Lola's proposal includes a pitch to build both Indy and Lights cars sharing a common chassis.

"We see the Indy Lights series as being of paramount importance to the IndyCar series," Charsley observed. "The Lights cars are now going to top speeds of close to 200 mph so accidents with those cars are the same as an Indy car. So they need similar safety strengths and that's where the unified chassis concept came from. It was first provoked by safety, but then we were looking at it harder and commercially it makes a lot of sense. So our proposal is for a common chassis in IndyCar and Indy Lights to be used for the next three to five years. Economically, that would be a great boon to the teams.

© Lola Cars
"With a common chassis there's the possibility to cross over from Lights to Indy cars. Teams and drivers can step up or down and that would give people more opportunities and help enhance the field at Indy. We might get back to having fifty or more cars. And if you don't make the show you can turn around and make the car back into a Lights car. We think this is a way where new teams might be able to come in."
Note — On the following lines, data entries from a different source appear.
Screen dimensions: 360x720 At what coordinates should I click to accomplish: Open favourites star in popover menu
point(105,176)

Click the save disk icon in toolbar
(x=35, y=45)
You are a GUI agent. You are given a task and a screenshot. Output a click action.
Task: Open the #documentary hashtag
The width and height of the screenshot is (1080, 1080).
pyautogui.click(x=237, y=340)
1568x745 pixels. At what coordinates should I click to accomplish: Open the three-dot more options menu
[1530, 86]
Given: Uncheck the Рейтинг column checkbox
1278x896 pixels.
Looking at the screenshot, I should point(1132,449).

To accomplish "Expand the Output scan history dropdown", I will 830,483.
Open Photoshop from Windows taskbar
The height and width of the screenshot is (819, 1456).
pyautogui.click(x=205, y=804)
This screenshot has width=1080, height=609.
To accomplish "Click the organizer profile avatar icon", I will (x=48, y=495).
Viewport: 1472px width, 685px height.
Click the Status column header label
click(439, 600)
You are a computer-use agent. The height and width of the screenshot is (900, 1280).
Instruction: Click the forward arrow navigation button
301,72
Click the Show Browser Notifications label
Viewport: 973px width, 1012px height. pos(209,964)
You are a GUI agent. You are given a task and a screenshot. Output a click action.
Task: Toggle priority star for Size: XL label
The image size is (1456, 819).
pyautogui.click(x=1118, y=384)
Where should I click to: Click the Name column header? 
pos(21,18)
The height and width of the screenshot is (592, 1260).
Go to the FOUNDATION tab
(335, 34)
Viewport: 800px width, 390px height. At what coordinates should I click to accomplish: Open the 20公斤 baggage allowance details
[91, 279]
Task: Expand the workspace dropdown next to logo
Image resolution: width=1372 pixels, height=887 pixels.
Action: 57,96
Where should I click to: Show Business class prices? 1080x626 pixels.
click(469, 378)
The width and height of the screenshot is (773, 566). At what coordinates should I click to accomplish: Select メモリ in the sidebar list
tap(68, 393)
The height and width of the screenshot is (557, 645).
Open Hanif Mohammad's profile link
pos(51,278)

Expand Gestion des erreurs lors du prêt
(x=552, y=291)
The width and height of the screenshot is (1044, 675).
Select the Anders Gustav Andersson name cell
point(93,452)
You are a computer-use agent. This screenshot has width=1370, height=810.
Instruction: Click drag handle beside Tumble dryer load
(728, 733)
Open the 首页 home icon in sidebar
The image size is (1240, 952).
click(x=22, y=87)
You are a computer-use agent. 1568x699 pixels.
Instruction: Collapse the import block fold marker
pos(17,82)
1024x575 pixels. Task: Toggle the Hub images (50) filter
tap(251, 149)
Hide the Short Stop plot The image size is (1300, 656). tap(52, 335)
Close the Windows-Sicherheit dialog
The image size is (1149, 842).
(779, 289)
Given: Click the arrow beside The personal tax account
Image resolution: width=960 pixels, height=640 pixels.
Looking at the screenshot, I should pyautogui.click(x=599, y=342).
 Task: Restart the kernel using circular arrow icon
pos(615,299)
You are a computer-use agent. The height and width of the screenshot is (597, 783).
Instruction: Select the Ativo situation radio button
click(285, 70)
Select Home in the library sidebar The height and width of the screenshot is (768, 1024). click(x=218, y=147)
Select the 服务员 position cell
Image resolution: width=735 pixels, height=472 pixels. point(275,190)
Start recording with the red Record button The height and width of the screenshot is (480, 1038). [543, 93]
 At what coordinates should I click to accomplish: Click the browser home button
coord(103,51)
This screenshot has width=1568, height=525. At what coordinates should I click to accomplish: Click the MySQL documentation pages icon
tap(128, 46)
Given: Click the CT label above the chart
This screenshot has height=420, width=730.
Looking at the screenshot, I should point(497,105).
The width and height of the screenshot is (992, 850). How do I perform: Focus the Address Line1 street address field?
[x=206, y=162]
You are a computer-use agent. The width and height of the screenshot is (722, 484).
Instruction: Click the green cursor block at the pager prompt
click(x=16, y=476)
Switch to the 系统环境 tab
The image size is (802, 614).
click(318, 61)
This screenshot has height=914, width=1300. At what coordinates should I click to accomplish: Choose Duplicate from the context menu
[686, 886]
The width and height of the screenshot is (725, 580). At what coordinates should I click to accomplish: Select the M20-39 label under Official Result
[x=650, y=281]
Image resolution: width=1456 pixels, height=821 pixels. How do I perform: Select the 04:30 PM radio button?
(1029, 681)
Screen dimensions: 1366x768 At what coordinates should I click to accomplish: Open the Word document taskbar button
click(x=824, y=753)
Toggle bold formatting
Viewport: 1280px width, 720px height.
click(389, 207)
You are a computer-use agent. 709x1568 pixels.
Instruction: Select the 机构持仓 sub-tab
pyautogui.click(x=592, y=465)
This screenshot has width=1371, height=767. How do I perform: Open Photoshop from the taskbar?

Charlsey said Lola has been investigating the best way for Lola to build its new Indy cars in the United States.

"We will build the car in America," Charsley confirmed. "We will produce the car in America and more than likely in or around Speedway, Indiana. This will also be the first time Lola Indy cars will be sold in dollars. Fluctuations in the exchange rate can be a good thing and a bad thing so we will remove that from the equation."

Managing director Brundle expanded on Lola's plans to establish a manufacturing center in the United States, most likely as Charlsey says in Indiana.

"There are probably three different business models and one of them comes out as a financial balance," Brundle said. "We have the option to look at our own assembly facility. We have a huge bank of historical business partners in America that are still active with us and since we've started investigating the IRL program we've been approached by a whole host of new technical supppliers. We've had a lot of discussions and a lot of good meetings about using American labor and American companies to set up our own facility more likely in Indiana, but there are other options.

"We've had meetings with the people from the state of Indiana and we've had meetings with people who are pushing hard to promote the town of Speedway. There are incentives from the state and from the town of Speedway to be located there. We've now reached a point where we can't progress any further on those discussions until the IRL's decision is made. But we're nicely lined up in the background. There is a good business model there. It's undoubtedly going to be to use American labor in America and to pay taxes in America.

"The safety-related design work will be done at Huntingdon in England because that's where our technical facility is located," Brundle added. "Things like the safety cell and crash structures will be designed and manufactured in the UK initially. The first two or three cars will also be built in the UK and we will then go into the American process."

Brundle and Charsley were happy with their meeting with Randy Bernard at Long Beach.

"We feel Randy listened and that's all we asked him to do," Bundle commented. "He has a group of seven advisors and we wouldn't expect anything other than his group of seven will make the decision. But he listened to us with interest."

Added Lola's chairman Martin Birrane:

"Should Lola be involved in the future of IndyCar it would be a great pleasure for me to once again deal with a number of team owners that we have worked with successfully in the past and new entities combined. Many of the Indy car team principals have won with Lola products and know that we produce spectacular and safe race cars."